Change was omnipresent when the Bulls opened their season against the Cavaliers on Tuesday.
New head coach and schemes.
*Salutes Fred Hoiberg*
*Head nods to Bobby Portis, Doug McDermott*
And a new vibe around the United Center.
*Side-eyes Derrick Rose, Joakim Noah and Jimmy Butler*
There is always talk about change when a new season begins in sports. But seeing is believing and if it isn’t to you, then you’ll fall for anything.
But as far as I’m concerned, nothing signified that change was real and coming more than the fact that Kirk Hinrich was a DNP-coach’s decision in the Bulls’ 97-95 win.
Hinrich was a crutch for Tom Thibodeau, despite a significant decline in skills. The former Bulls coach would lean on Hinrich to get the Bulls through significant portions of ballgames on grit, heart and heady plays on both ends of the floor. And unless he was physically unable to give it a go, Hinrich answered the call more often than not.
Unfortunately, the production simply wasn’t there for Hinrich, who has spent 10 of his 13 seasons in the Bulls organization. He was the worst player in the NBA among regulars as far as the Player Efficiency Rating goes, and posted a higher turnover rate (15.3 percent) than assist rate (13.8). In fact, that 13.8 percent assist rate was a career worst. That’s bad considering Hinrich’s duties included being lead distributing guard off the bench on most nights.
With that apparently sidelined, the Bulls can move on to bigger and better things with a new approach and some fresh ideas.
Jimmy Butler will star for the Bulls this season and they will go as far as he carries them. This isn’t to slight Derrick Rose, but until he can prove to be healthy and get his game back to an elite level, Butler is the go-to-guy here.
Butler did everything Bulls fans have wanted Rose to do over the years. He honed his craft and improved multiple facets of his game, all while remaining one of the league’s best defenders.
He improved his field goal (from 39.7% to 46.2%) and 3-point shooting efficiency (28.3% to 37.8%), while maintaining good numbers from the free-throw line as the 80% career free-throw shooter connected at a career best 83.4% clip. The advanced numbers jumped, too, dropping his turnover rate to 7.7% and increasing his assist rate to 14.4%. All this helped Butler lock up The Association’s Most Improved Player award.
After Butler, it will be interesting to see how Holberg sets up his role players.

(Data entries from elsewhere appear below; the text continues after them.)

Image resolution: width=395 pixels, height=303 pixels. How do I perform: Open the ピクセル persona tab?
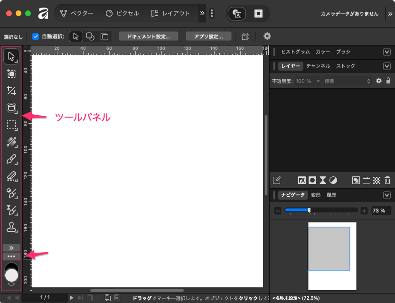[122, 13]
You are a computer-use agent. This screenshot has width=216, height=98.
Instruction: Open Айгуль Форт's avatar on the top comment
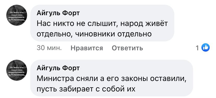click(17, 15)
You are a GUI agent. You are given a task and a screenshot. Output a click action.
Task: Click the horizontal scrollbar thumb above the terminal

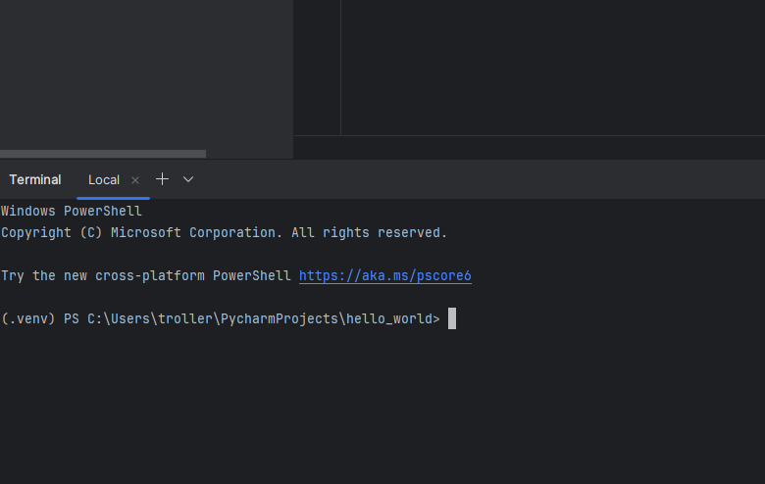[x=103, y=154]
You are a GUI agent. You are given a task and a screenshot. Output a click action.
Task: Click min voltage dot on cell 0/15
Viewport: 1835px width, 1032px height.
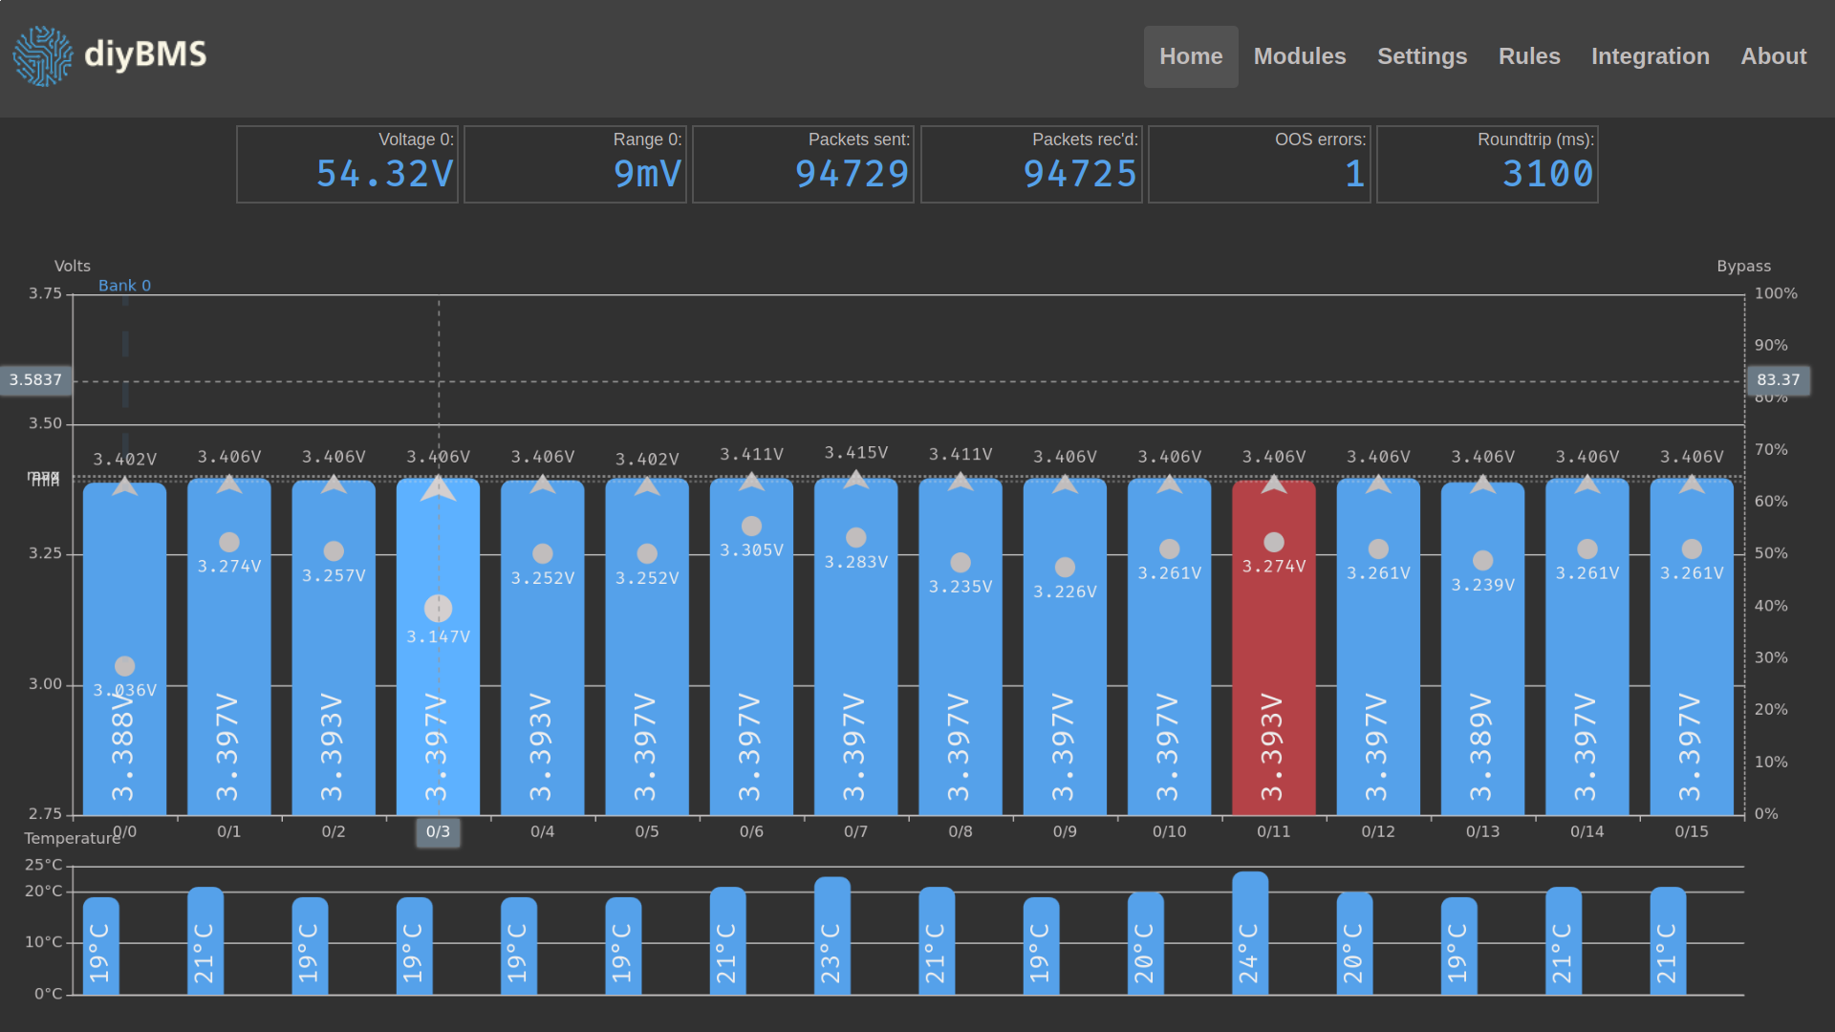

Can Joakim Noah ease into a role as a high-energy reserve whose primary job is to clean up missed shots and facilitate in the offense when necessary? Can he stay healthy enough to be that guy in the first place?
Will Taj Gibson be able to continue being a force on both ends of the floor with quality rebound skills and possible improved offensive efficiency? At times, Gibson became too much of a black hole when he got the ball in the post. That won’t stand in Hoiberg’s offense that is predicated on ball movement and finding open shooters.
Speaking of which, will Doug McDermott, Nikola Mitotic and Tony Snell thrive in a new environment where young players won’t be saddled to the bench simply for missing a defensive assignment?
Can McDermott find the kind of confidence it will take for him to regain his touch from the perimeter?
Will Snell find a level of consistency on either end of the court after showing flashes throughout the last two seasons?
Can Mitotic be more of the player Bulls fans saw down the stretch and less of the guy they saw struggle against the Cavaliers in the Eastern Conference Semifinals?
The one player who should thrive in this system is Pau Gasol. A true professional who knows his body and his game and how to make it work at this stage of his career. He is the player Bulls fans should have the fewest concerns about.
Then, there is Derrick Rose. Rose will have the biggest adjustment to make moving forward. After being the alpha dog on the court since his arrival, injuries have held him back and currently have him paying in a supporting role.
Honestly, it’s a role Rose should thrive in. Before he was the guy the Bulls relied on to score big buckets in big spots on a nightly basis, Rose was an elite distributor. He did it at the high school level at Simeon for some of the best teams in Illinois high school basketball history.
Rose moved on and did it again at college under John Calipari at Memphis. As a freshman on a veteran squad, Rose set up his teammates and always put them in a great spot to get off a good shot. If not for Mario Chalmers’ miracle 3-pointer, the talk of that game likely would’ve been Rose’s composure as a freshman point guard on a national title team.
While it might be considered a step back for some, the Bulls offense could reach new heights if Rose reprised his role as more of a traditional point guard in Holberg’s offense.
If he can accept his new role and thrive in it, I like the Bulls’ chances against any team in the East if they can stay healthy.
If not, the Bulls still have enough pieces to win 50 regular season games and a playoff series. But that simply won’t be enough for a team that has championship aspirations.